I am training a DSSM model for QnA. I have 200 queries and their correspondent answers - the answer is answering what kind of information should an article related to the query contained. E.g:
Title: literacy rates Africa
Description: What are literacy rates in African countries
I have trained my model with the whole vocabulary but validation has no lead to great results. By the whole vocabulary I mean a list containing all the words used as I thought that eliminating prepositions, conjuctions and so on may lead to a loss in semantic meaning.
Now I am trying to find a way to extract the more relevant vocabulary of my documents. I have done some research and I have thought of n-grams.

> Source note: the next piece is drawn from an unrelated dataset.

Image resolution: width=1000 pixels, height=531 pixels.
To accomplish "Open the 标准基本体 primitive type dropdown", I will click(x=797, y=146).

In fact there is a similar example in CNKT where the vocabulary they use for the answers is formed both for single words and n-grams but I couldn't find the way to do it by myself yet.
So far I have found a way to do the n-grams but this is not what I want as for example in the sentence:
the cow jumps over the moon
I get the following code:
the_cow_jumps
cow_jumps_over
jumps_over_the
over_the_moon
When I would be interested in the 4-gram:
cow_jumps_over_moon
Keep in mind that even eliminating the articles (or stopwords) I would still be getting more than one n-gram which is not what I want as my main objective is get the final vocabulary to train my model.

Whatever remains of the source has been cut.